Verschillen in winstgevendheid
Bijna 30-40% van de smallcap-bedrijven in het S-fonds is in een bepaald jaar niet winstgevend, terwijl de meeste grote bedrijven in het C-fonds wel winstgevend zijn. Dit betekent dat kleinere bedrijven afhankelijker zijn van externe financiering van banken of obligatiebeleggers, en dat hun kredietscores vaak zwakker zijn, waardoor ze tegen een hogere rente lenen dan grote blue-chipbedrijven.
Daarnaast profiteren aandelen van kleinere bedrijven doorgaans minder van het terugkopen van aandelen dan grote, winstgevende bedrijven. In het afgelopen jaar hebben belastingverlagingen en repatriëring van geld geleid tot een recordaantal terugkopen door de S&P 500-bedrijven, zodat zelfs als hun omzetgroei traag is, hun groei per aandeel nog steeds solide kan zijn.
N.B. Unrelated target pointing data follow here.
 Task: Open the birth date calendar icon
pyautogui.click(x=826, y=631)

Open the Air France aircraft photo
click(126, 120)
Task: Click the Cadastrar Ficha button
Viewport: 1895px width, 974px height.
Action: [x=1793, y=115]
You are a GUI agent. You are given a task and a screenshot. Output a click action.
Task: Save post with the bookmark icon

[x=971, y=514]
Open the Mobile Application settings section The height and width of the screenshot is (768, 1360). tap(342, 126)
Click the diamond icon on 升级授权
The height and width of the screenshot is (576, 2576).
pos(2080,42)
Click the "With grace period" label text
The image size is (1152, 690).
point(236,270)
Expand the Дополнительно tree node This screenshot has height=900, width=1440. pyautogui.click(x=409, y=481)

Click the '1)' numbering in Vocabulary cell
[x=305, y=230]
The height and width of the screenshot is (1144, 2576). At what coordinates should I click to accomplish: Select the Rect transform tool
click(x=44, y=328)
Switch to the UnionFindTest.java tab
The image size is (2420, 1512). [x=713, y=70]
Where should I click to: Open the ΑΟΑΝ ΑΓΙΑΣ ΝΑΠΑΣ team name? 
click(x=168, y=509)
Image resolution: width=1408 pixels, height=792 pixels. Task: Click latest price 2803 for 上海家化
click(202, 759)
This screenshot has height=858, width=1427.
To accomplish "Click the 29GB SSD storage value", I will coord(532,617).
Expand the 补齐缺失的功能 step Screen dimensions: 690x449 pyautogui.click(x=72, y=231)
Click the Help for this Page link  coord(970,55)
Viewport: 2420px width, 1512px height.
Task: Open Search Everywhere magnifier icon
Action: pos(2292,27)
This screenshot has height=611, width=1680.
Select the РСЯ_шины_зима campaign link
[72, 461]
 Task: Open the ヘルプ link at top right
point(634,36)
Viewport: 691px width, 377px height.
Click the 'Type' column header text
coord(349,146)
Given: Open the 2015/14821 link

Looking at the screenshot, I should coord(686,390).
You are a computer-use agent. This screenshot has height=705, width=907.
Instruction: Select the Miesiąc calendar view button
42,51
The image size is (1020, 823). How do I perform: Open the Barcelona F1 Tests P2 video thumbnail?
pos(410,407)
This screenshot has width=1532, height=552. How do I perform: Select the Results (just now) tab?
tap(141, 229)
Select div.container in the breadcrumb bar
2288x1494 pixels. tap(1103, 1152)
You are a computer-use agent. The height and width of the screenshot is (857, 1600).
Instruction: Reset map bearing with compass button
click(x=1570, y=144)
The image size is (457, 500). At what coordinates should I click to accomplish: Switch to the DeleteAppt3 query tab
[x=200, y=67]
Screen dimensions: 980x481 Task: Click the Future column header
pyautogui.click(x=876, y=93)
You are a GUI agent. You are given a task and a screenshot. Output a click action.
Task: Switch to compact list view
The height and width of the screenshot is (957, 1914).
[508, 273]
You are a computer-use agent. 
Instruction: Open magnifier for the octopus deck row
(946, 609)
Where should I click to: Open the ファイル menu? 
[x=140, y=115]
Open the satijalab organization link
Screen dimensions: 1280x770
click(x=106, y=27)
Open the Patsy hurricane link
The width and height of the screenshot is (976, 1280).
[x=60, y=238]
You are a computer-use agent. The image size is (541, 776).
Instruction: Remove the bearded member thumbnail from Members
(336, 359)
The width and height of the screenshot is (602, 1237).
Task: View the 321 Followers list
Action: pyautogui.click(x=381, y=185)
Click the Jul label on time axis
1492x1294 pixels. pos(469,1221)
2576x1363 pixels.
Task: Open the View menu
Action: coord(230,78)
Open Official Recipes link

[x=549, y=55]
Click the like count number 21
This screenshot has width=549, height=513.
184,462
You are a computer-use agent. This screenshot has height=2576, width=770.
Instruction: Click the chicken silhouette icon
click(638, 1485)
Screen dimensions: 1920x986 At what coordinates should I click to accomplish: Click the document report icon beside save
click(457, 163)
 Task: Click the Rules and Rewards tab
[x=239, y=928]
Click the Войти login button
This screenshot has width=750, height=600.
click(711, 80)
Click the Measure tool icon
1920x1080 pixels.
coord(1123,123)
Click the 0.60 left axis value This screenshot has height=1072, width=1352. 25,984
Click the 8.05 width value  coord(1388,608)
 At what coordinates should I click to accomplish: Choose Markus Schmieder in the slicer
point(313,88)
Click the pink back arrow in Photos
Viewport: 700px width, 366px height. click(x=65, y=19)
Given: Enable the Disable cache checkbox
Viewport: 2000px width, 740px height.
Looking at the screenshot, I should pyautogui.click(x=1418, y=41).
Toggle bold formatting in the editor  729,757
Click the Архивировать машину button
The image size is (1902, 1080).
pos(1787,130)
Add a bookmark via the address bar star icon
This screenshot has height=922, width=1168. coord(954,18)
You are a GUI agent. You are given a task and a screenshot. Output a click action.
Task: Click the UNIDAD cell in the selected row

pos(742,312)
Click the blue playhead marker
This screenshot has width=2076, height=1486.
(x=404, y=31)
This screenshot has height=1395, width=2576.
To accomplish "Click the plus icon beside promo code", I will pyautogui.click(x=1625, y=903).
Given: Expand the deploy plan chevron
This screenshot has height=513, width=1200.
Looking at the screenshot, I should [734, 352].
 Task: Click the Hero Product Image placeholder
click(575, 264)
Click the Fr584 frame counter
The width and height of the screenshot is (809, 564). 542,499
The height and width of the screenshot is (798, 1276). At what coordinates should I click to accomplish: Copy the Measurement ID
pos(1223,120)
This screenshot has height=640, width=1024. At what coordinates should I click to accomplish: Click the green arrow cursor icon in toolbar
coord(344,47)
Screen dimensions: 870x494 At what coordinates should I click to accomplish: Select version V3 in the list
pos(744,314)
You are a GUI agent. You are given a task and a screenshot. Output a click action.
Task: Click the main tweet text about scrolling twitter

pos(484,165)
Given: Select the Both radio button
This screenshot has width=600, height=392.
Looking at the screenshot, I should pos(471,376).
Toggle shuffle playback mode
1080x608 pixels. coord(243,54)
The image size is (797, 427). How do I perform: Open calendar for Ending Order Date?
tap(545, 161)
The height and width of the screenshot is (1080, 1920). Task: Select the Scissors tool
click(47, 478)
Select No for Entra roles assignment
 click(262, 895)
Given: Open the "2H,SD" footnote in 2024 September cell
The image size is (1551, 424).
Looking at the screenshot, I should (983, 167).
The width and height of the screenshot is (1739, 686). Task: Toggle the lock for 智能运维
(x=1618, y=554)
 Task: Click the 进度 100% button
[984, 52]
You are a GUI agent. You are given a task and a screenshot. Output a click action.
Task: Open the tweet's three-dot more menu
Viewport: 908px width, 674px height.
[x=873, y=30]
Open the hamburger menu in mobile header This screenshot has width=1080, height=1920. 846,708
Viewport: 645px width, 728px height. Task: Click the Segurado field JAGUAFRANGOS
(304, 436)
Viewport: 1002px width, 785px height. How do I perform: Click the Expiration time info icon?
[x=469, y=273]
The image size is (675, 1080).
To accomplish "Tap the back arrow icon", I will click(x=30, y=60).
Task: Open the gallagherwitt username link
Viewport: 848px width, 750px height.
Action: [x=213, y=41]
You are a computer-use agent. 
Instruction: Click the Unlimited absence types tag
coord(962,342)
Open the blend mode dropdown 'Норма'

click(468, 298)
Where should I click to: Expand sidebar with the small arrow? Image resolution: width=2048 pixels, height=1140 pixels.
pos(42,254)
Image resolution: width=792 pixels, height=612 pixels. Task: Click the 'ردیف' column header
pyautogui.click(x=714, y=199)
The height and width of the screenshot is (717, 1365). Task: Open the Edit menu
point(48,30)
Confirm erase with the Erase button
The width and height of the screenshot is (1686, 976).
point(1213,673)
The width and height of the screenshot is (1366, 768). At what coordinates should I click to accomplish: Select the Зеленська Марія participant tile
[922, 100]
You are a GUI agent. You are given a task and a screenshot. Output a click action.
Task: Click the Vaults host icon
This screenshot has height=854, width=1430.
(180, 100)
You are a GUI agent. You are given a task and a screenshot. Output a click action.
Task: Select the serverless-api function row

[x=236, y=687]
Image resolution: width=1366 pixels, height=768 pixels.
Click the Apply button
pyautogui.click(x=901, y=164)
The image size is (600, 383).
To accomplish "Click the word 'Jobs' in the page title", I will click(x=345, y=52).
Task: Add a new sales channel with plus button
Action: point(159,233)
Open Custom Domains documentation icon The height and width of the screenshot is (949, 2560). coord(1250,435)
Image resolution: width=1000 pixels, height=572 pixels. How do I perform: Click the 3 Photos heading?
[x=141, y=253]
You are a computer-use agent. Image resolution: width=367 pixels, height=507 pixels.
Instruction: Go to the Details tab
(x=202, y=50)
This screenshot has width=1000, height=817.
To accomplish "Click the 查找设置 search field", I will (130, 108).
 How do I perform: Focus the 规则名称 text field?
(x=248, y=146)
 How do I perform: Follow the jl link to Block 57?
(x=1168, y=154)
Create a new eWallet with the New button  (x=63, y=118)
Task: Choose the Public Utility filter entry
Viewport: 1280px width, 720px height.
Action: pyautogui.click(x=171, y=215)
Kleinere bedrijven daarentegen, vooral als ze niet winstgevend zijn, zijn meer afhankelijk van omzetgroei om goed te presteren, en doen niet aan inkoop van eigen aandelen om de gegevens per aandeel op te krikken in dezelfde mate als grote bedrijven dat doen. Als gevolg daarvan presteren aandelen van kleinere bedrijven historisch gezien beter in de beginfase van een economische expansie wanneer de groei weer aantrekt, terwijl aandelen van grote bedrijven beter presteren in de latere fasen van een economische expansie wanneer de groei vertraagt maar de winsten nog steeds hoog zijn, wat grote uitgaven voor het terugkopen van aandelen mogelijk maakt.